黒薔薇
戦慄たかお
第1話 出会い
衝撃だった。
そいつは誰にも流されることなく、色とりどりの花が咲き誇る花畑の中に生えている黒薔薇のようだった。
高校の入学式。ありきたりな例えをすれば希望に溢れ、誰しもが期待に胸を弾ませるイベントといって良い。
例に漏れず俺 山田太郎も気持ちが高揚し、心なしか学校へ向かう足取りも軽くなっている気がする。
顔は下の上 身長もそこそこ、学力も普通 特にこれといった特技もなく至って普通の面白みもない16歳の男だが、それでも何かあるんじゃないかと自然と口角が緩んでしまう。
少しくらい自惚れてもいいじゃないか。
この名前のせいでどれだけ苦労したと思ってるんだ。
俺は「山田 太郎」と言う自分の名前のせいで中学時代に少しばかり苦い思いをした。
まあその話は長くなるので置いとこう。
「よう!相棒!」
あれこれと考えていたら後ろから肩を叩かれた。
「あぁ。かつきか。急に叩かれたからびっくりしたよ。」
朝一とは思えないテンションのこの男の名前は鈴鹿 克己
中学からの付き合いで、広く浅く付き合い、あまり仲の良い友達がいない俺にとっては数少ない本音で喋れる友達だ。
「すまんすまん!入学式ってことだからテンション上がっちゃってね!」
「お前の脳内花畑はいつもだろうが。」
「おぉ。朝から言うねぇ。まあ今日から合法的にJKと触れ合えるって考えたらこんなテンションになるだろ!」
「お巡りさん。危険人物はこちらです。」
119を打ち終わり、着信ボタンを押そうとしたところで学校についてしまった。
こいつを警察につき出すのはまたの機会になりそうだ。残念。
「それよりクラスに可愛いコいねえかな~。」
「お前の脳内は九割女か。」
「でもよ太郎!一年間やっていく上で大事なことだろ?!」
「まあ1つの要素ではあるがな。」
「だろ?やっぱ太郎も心の中ではむっつりなんだな~」
「うるせえ。通報するぞ。」
かつきとは入学前のクラス発表で同じクラスと分かった。腐れ縁ってやつだ。まあこの下らないやり取りを一年間もすると考えたら笑けてくるが嫌いじゃない。
そうこうしている内に教室に付いた。
少し遅い時間帯に来たのでもう結構な人が着いているようだ。
扉を開けて教室に入ると案の定人が行き交い、ちょっとした祭り状態になっていた。
「おっす!俺は鈴鹿克己!一年間よろしくぅ!」
なんてこと思っている間にかつきは皆が集まっている輪に入っていった。
あいつは確かに能天気な性格をしているがああやって人の輪に入り、いつの間にか皆を引きつけ中心となっている。俺にはなく単純に尊敬する所だ。
やはり皆最初が肝心と思っているわけで、我先にと自分をアピールし、どうにかして自分の居場所を確立しようと躍起になっている。
その事を馬鹿にしているわけではない。逆にこのような普段とない明るい雰囲気に一種の好感を持てる。
だから俺もこうしちゃいれないなと思い皆の輪に入ろうとした矢先に1つこの教室の異変に気がついた。
そこだけ空間が空いているのである。
教室内に人が溢れ、行き交う中にまるで地雷で埋められているんじゃないかと言うほどに半径二メートル以内に誰も入らないのである。
その円の真ん中にそいつはいた。
私服制の学校のため、各々が思いのまま派手に着飾り華美な髪色をし、色をとりどりの空間の中に、黒色のセーラー服を着て腰まではあるであろう毛染めなど知らないである漆黒の髪色をした全身黒のそいつがいたのである。
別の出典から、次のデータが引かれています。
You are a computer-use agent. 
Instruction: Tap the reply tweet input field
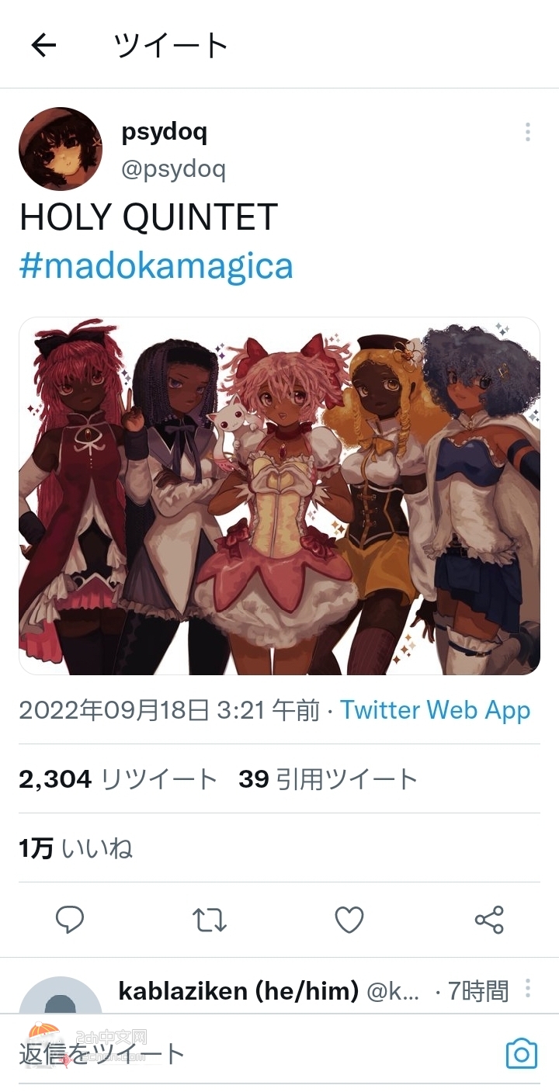[x=256, y=1054]
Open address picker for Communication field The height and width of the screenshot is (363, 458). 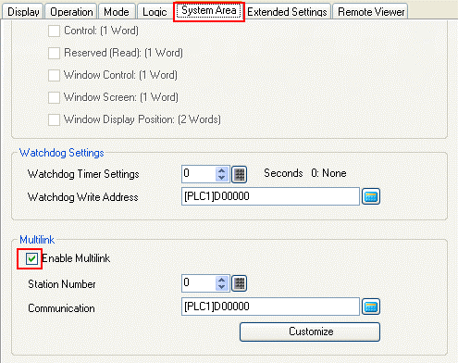371,307

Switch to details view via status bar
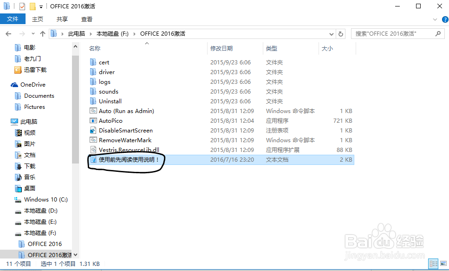(433, 264)
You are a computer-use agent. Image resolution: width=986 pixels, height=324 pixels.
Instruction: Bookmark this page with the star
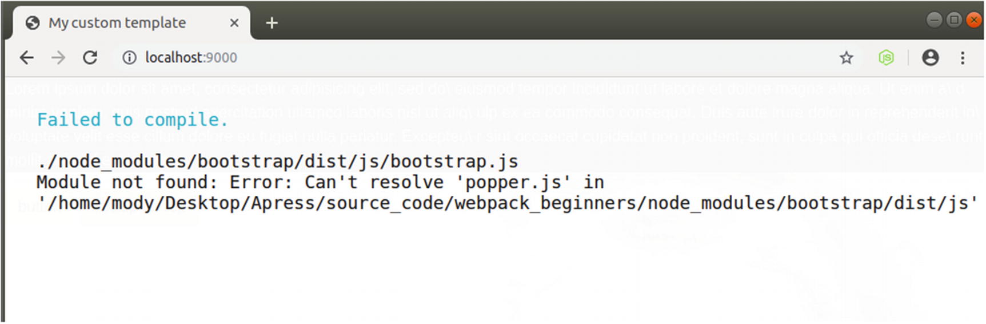(847, 58)
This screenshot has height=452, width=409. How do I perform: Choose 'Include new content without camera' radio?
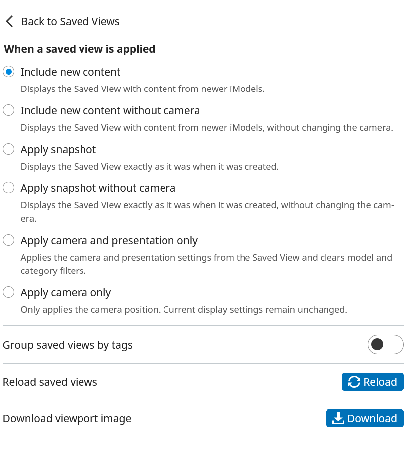pyautogui.click(x=9, y=110)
それだけなら真面目な学生で終わるのだが、皆が希望に胸膨らみ輝いた目をしてる中、そいつだけは何か諦めたような、達観いや諦観したような目をしており、それどころか群れを作りたがる学生たちを軽蔑しているとさえ取れる目をしていたのだ。
実際誰にも口を聞くそぶりを見せず、半径二メートルの絶対領域に意を決して入って喋りかけた勇者達にも目もくれず無視を貫いていた。
そして絶対的にそいつの存在感を無視できない要素があった。
二度見どころか三度見するくらいの美人だったのだ。
つり目気味ながらもぱっちりとした目に細く筋の通った鼻、紅く艶のある唇に髪色と対照に白く透き通った肌。これだけでも美人と定義するには十分の要素だ。
そいつは孤高という生ぬるい言葉ではなく「異質」という言葉が似合うほどこの空間とかけ離れた存在であった。